As somebody who started out pretty enthralled with intrapreneurship, I ended up pretty jaded on it.

I was talking to a vendor about these topics the other day, and all these memories came back.  So I did quick bit of Googling to find out what happened to that intrapreneurship wave.  The answer is not much.

Entrepreneurship crushes intrapreneurship in Google Trends.  Just for fun, I added SPACs to see their relatively popularity.

Here’s my brief epitaph for intrapreneurship.  It didn’t work because:

  • Intrapreneurs are basically entrepreneurs without commitment.  And commitment, that burn the ships attitude, is key part of willing a startup into success.
  • The entry barriers to entrepreneurship, particularly in technology, are low.  It’s not that hard (provided you can dodge Silicon Valley’s sexism, ageism, and other undesirable -isms) for someone in love with an idea to quit their job, raise capital, and start a company.
  • The intrapreneurial venture is unable to prioritize its needs over those of the parent.  “As long as you’re living in my house, you’ll do things my way,” might work for parenting (and it doesn’t) but it definitely does not work for startup businesses.
  • With entrepreneurship one “yes” enables an idea, with intrapreneurship, one “no” can kill it.  What’s more, the sheer inertia in moving a decision through the hierarchy could kill an idea or cause a missed opportunity.
  • In terms of the ability to attract talent and raise capital, entrepreneurship beats intrapreneurship hands down.  Particularly today, where the IPO class of 2020 raised a mean of $350M prior to going public.

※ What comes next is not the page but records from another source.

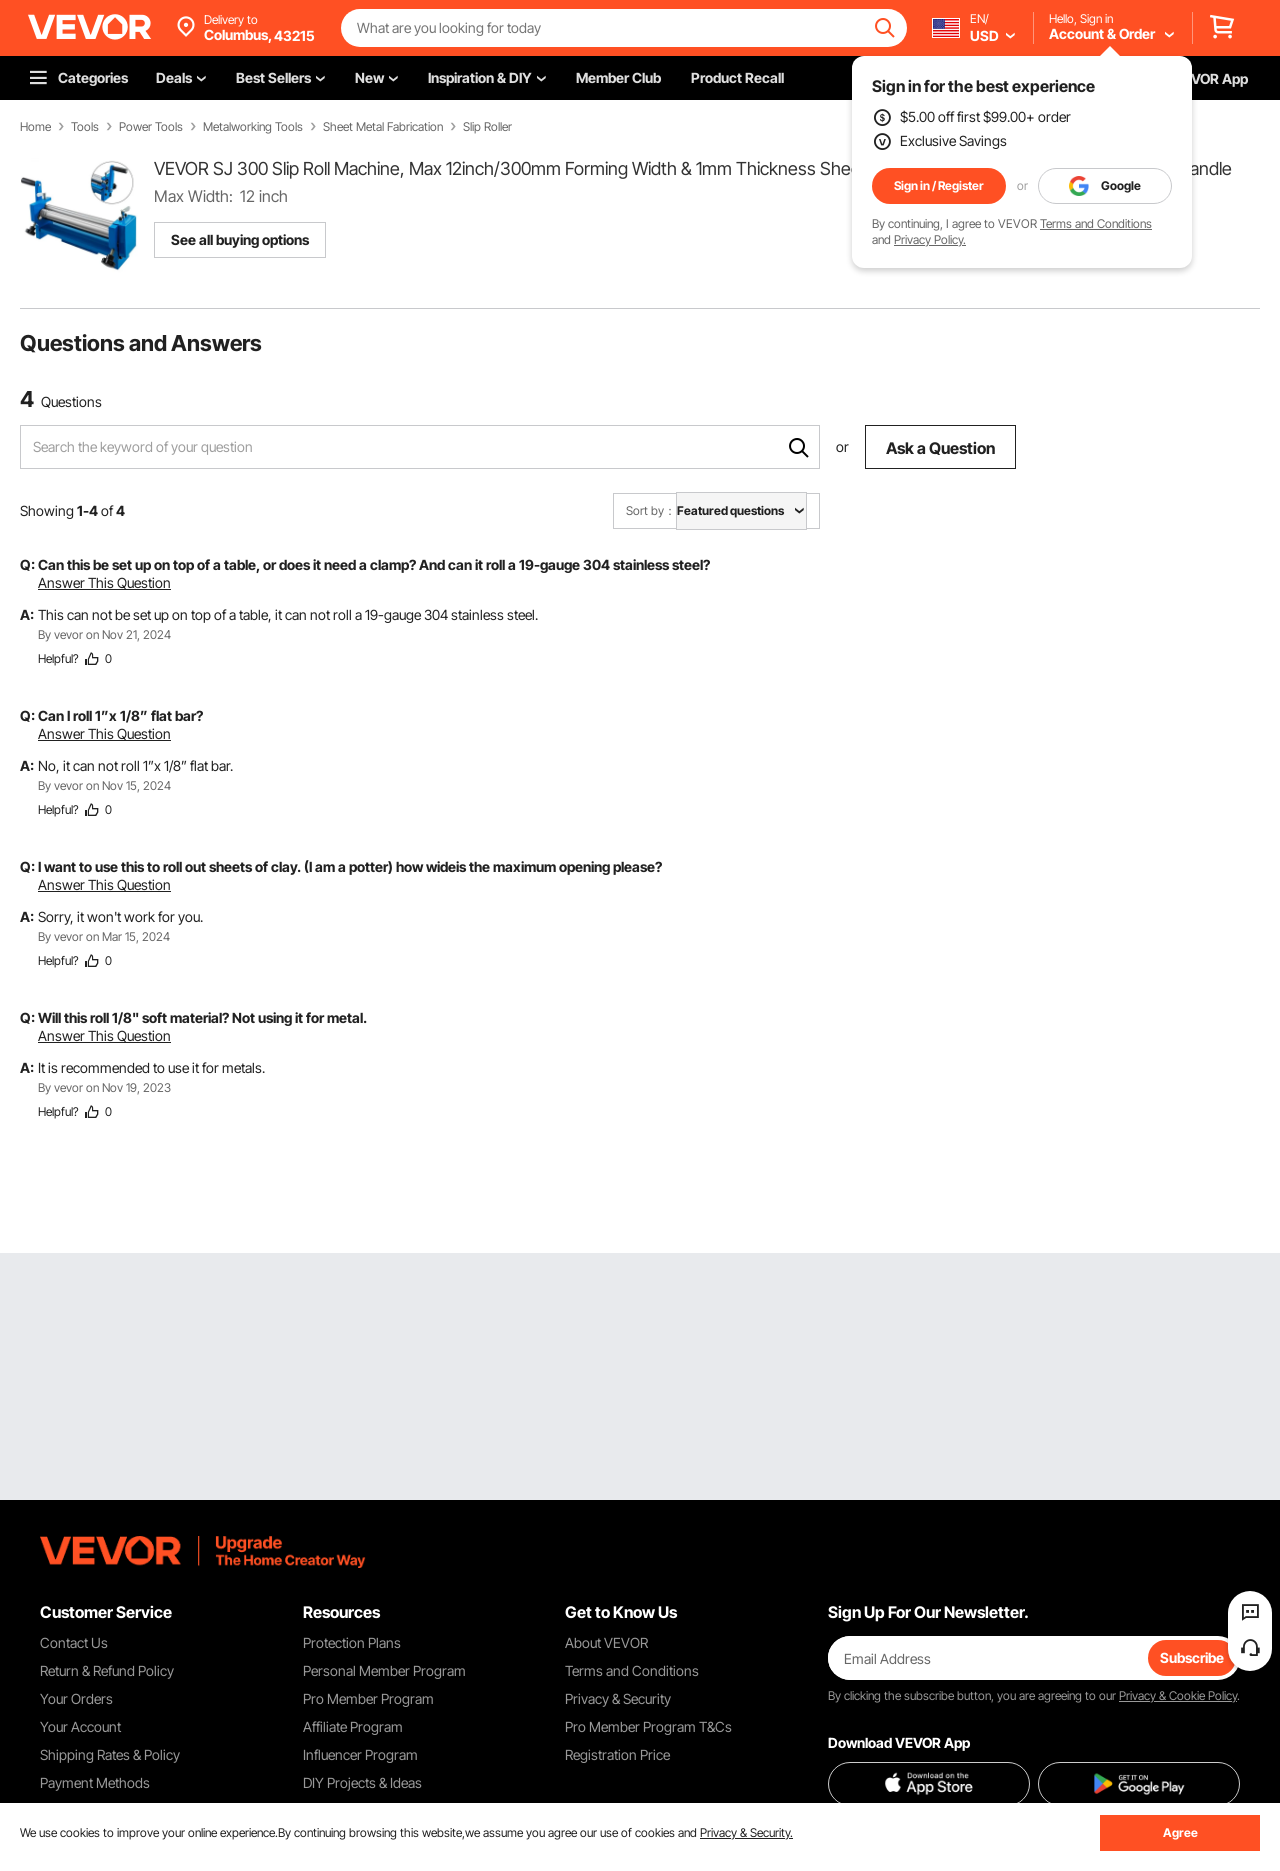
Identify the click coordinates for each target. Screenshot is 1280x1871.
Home (35, 127)
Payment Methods (95, 1782)
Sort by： (651, 510)
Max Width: (193, 196)
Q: (27, 564)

As one friend put it, it’s easy with intrapreneurship to end up with all the downsides of both models.  Better to be “all in” and redefine the new initiative into your corporate self image, or “all out” and spin it out as an independent entity.

I’m all for general mangers (GMs) acting as mini-CEOs, running products as a portfolio of businesses.  But that job, and it’s a hard one, is simply not the same as what entrepreneurs do in creating new ventures.  It’s not even close.

The intrapreneur is dead, long live the GM.